■ **WRITTEN INSTRUCTION**
Format the material as a numbered list, from its start up to and including the line with "click(x=26, y=131)", skipping blank lines and leaving the pictures out.

■ **WORKING DATA**
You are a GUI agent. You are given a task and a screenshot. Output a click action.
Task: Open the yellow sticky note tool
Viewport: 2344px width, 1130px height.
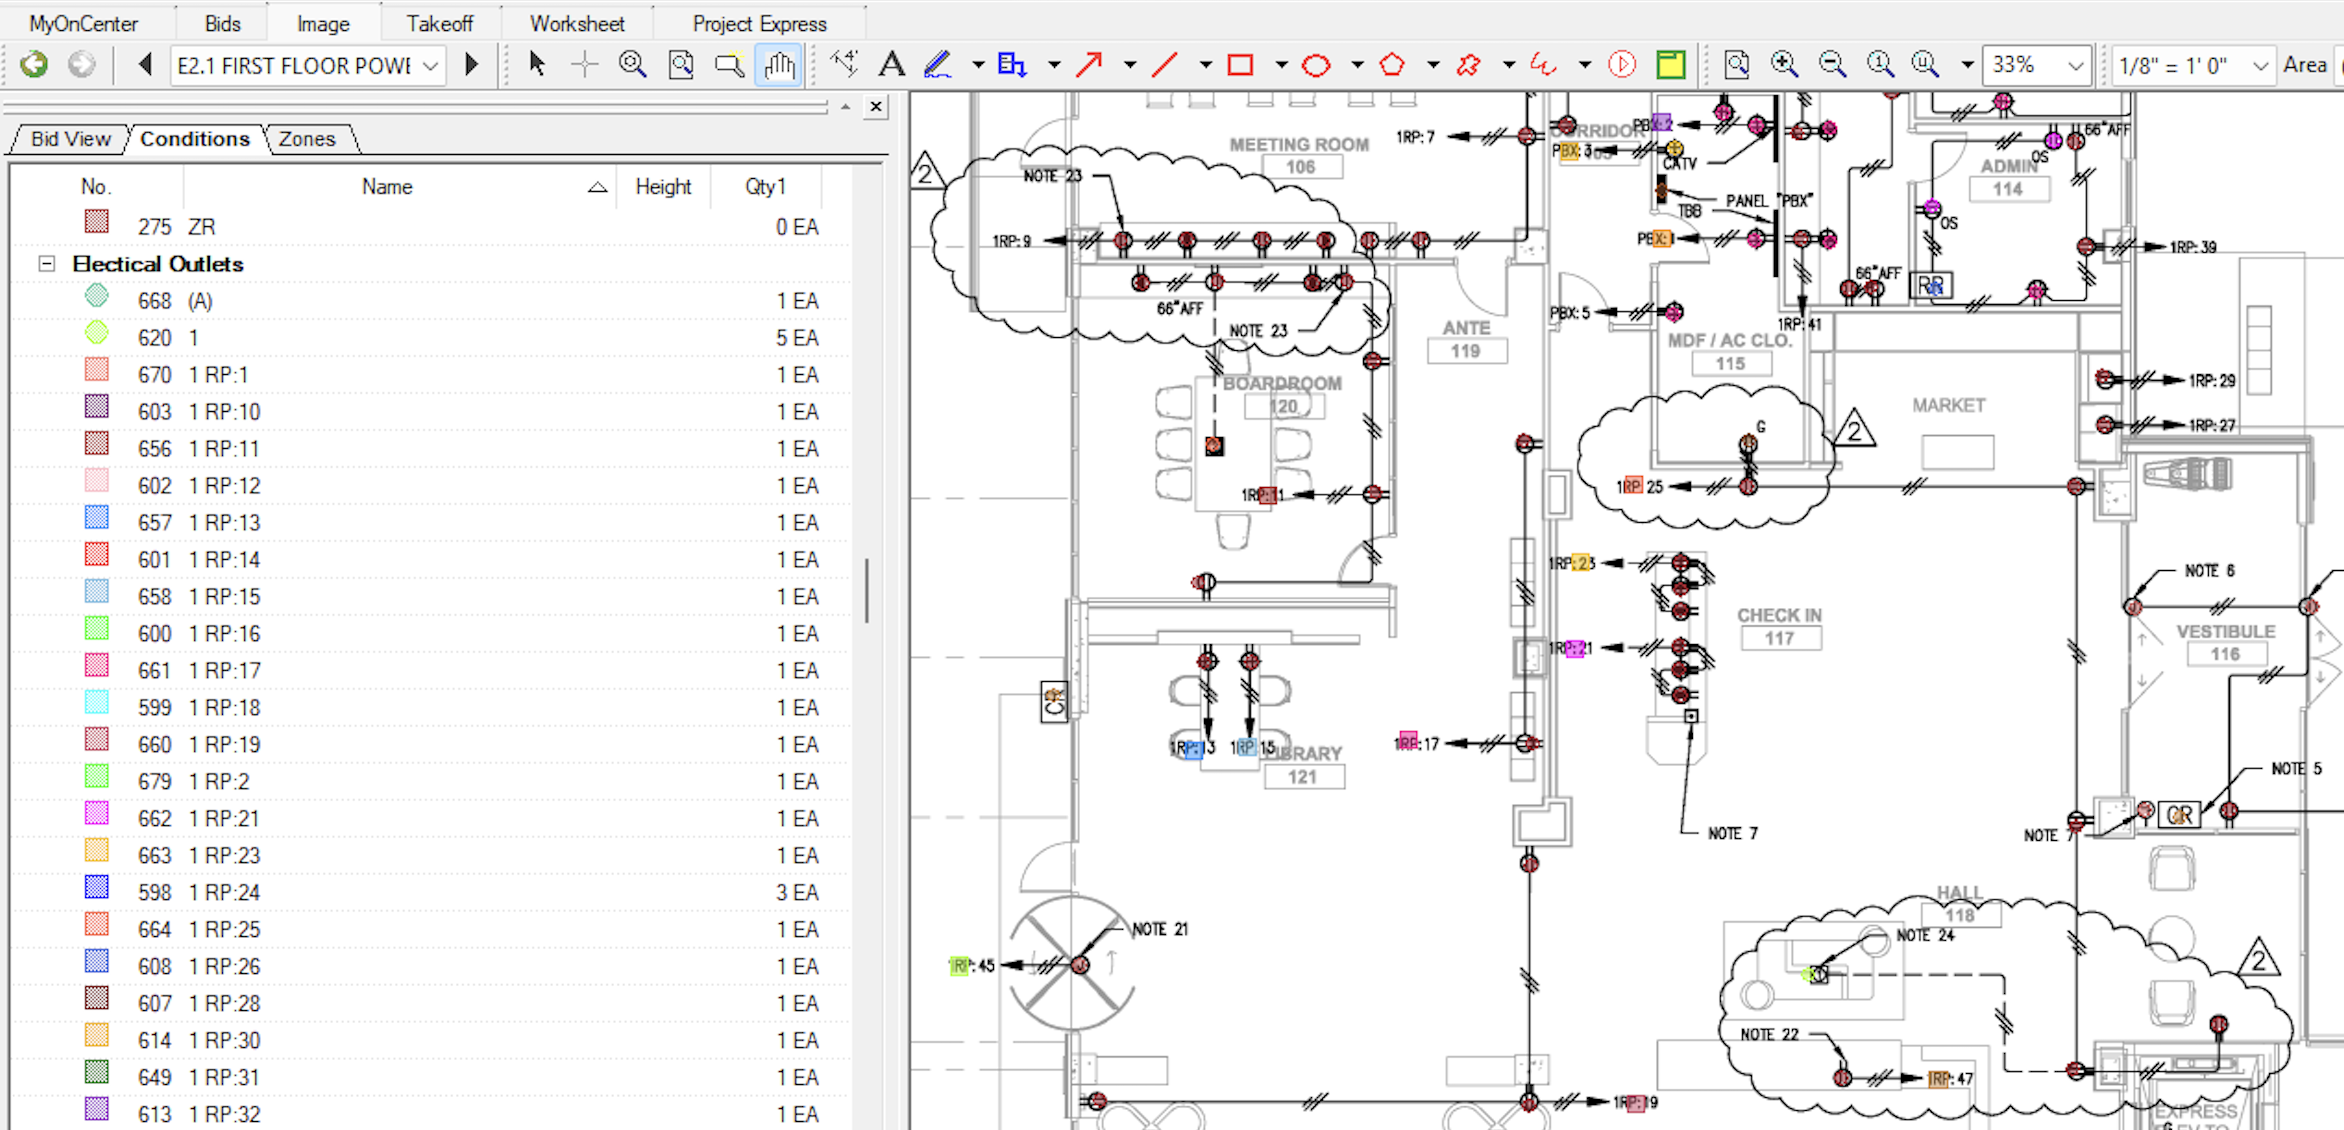click(1671, 63)
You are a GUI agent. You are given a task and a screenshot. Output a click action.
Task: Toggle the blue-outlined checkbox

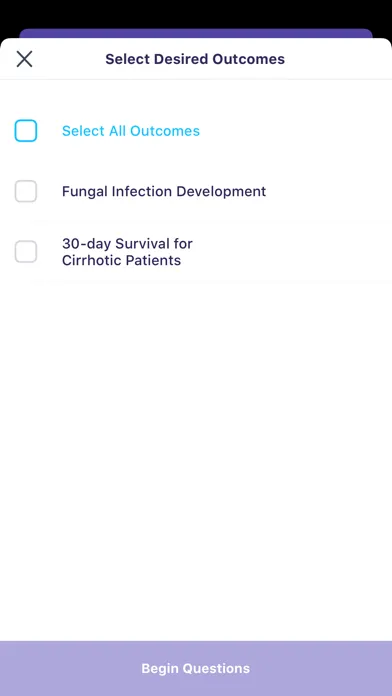click(x=26, y=131)
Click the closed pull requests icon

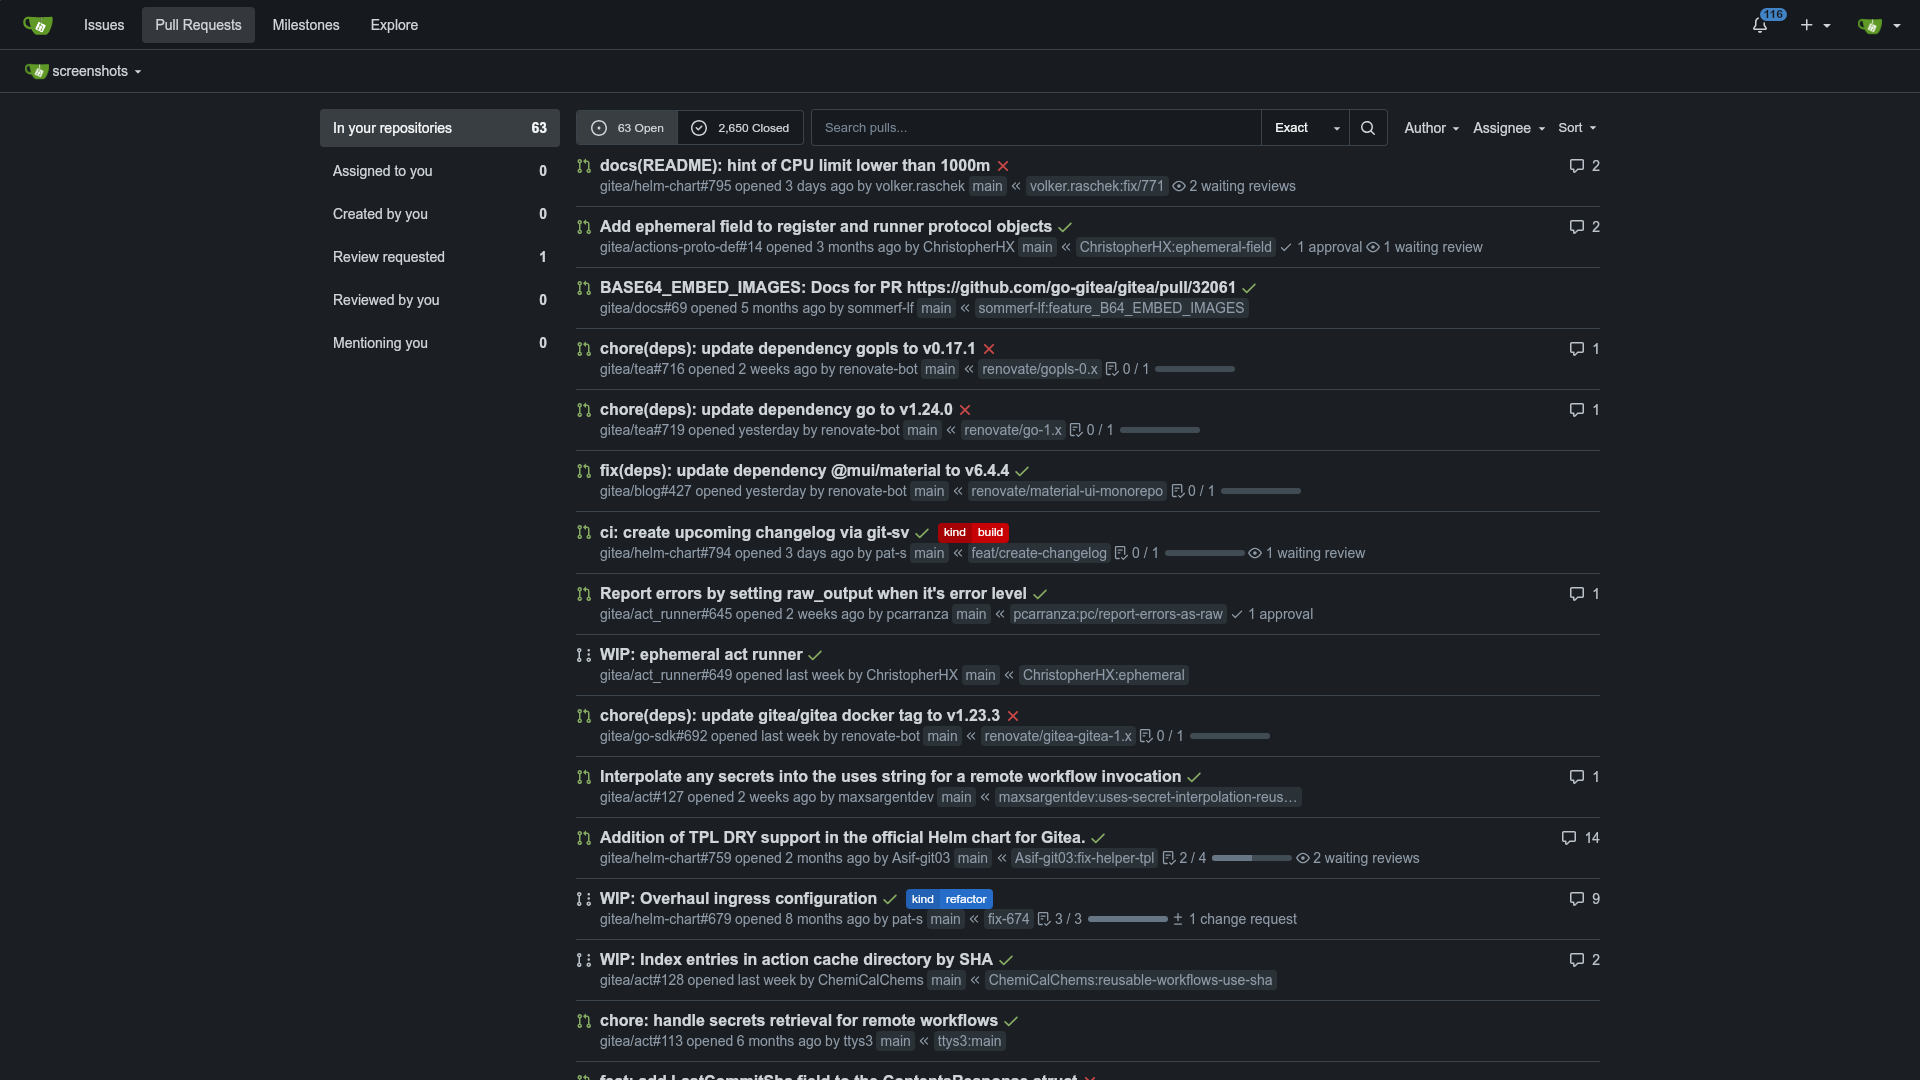tap(700, 128)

■ **RESPONSE TO THIS TASK**
1. You are a GUI agent. You are given a task and a screenshot. Output a click action.
2. Task: Open the yellow sticky note tool
3. Viewport: 2344px width, 1130px height.
4. click(1671, 63)
5. You are a GUI agent. You are given a task and a screenshot. Output a click action.
6. Task: Toggle the blue-outlined checkbox
7. click(x=26, y=131)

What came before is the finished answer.